- **What you need to do**:
Pick out each line of the records that contains the string "header", and copy those lines. Case counts.

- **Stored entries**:
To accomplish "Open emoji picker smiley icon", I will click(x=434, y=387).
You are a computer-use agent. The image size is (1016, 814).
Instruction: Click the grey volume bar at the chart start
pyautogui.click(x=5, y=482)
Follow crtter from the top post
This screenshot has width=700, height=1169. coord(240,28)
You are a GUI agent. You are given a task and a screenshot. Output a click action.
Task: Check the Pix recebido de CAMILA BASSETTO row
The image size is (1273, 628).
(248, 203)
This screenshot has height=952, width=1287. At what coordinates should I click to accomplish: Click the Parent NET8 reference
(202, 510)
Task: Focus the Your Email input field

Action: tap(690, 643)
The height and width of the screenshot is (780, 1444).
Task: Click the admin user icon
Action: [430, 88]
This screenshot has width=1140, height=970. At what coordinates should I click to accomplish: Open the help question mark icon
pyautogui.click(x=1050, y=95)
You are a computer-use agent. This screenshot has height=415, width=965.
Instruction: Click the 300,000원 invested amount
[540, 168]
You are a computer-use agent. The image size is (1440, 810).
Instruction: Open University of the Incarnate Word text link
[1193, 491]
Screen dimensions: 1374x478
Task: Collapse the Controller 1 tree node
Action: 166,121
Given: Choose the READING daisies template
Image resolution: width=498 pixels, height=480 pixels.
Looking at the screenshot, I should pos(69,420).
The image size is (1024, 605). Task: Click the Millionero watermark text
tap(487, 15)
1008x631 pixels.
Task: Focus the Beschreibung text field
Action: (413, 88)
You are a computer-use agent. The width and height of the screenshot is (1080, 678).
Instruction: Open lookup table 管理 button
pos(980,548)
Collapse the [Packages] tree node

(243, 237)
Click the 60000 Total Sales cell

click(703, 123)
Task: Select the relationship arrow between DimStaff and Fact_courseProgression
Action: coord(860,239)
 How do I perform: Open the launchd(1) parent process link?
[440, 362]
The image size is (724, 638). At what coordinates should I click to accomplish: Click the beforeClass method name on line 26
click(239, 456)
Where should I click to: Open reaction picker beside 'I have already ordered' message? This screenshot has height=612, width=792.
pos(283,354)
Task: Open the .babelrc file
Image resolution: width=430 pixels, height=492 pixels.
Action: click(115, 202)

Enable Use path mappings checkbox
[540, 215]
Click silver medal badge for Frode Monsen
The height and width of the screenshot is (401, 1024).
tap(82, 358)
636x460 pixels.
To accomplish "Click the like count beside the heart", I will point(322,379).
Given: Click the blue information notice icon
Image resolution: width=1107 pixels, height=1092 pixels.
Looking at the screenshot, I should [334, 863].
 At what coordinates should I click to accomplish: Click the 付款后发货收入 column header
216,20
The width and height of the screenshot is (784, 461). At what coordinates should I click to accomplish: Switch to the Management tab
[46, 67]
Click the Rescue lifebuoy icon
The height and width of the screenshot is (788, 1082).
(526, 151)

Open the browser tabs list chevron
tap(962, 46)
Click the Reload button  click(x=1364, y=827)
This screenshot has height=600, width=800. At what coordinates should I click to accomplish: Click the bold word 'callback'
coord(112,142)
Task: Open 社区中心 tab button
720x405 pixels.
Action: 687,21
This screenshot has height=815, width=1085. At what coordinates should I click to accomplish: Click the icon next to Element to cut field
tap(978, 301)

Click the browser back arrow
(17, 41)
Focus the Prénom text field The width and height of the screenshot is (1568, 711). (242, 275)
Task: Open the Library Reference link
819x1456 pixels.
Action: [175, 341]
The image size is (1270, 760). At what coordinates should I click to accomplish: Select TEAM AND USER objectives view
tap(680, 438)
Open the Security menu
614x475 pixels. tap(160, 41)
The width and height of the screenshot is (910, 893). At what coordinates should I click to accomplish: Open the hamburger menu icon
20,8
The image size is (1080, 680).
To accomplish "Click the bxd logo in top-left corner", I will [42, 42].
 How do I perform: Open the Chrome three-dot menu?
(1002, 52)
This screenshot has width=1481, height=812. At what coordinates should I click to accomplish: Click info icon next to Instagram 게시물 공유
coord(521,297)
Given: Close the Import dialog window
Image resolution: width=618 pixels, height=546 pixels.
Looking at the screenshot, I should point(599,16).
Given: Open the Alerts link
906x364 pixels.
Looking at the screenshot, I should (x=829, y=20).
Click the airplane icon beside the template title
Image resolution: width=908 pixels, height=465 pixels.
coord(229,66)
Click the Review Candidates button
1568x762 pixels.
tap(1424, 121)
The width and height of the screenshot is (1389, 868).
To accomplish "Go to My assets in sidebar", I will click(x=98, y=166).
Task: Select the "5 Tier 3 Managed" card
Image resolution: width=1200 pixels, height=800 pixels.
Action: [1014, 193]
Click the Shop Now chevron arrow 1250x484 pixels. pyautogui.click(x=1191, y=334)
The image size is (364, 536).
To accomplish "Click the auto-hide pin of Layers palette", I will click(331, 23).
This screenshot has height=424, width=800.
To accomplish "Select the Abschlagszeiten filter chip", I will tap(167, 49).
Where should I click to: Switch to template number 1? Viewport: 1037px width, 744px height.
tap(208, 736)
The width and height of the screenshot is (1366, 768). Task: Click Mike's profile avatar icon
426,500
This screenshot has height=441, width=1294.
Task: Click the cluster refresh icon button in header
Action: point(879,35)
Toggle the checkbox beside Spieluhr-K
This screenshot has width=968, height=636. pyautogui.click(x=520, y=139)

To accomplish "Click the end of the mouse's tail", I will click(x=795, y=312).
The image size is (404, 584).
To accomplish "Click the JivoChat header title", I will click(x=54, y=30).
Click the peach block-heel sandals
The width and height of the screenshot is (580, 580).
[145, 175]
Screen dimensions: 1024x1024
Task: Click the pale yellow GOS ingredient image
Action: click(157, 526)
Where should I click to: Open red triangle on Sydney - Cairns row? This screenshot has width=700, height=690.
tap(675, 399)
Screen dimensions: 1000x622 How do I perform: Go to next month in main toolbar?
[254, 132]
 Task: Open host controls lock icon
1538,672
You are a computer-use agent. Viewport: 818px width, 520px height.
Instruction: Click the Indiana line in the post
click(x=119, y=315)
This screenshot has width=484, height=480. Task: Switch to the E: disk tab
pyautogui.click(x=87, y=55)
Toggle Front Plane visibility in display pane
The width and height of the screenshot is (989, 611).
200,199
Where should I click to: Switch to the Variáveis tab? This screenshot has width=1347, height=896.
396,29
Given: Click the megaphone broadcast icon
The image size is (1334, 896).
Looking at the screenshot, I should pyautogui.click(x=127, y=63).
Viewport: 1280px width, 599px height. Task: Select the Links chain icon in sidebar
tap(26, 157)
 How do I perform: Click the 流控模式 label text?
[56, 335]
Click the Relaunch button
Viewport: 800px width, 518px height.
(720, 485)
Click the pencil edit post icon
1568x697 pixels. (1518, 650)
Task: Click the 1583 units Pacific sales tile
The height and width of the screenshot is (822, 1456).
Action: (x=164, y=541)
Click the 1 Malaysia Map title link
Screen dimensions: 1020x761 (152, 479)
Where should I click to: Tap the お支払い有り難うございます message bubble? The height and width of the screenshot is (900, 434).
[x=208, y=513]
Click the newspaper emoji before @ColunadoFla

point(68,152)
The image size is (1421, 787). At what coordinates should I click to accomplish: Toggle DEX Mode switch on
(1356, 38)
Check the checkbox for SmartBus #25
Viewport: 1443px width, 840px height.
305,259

- **Complete output**:
 At what coordinates should I click to accomplish: Click the 付款后发货收入 column header
Task: Click the cluster refresh icon button in header
To accomplish "Click the JivoChat header title", I will click(x=54, y=30).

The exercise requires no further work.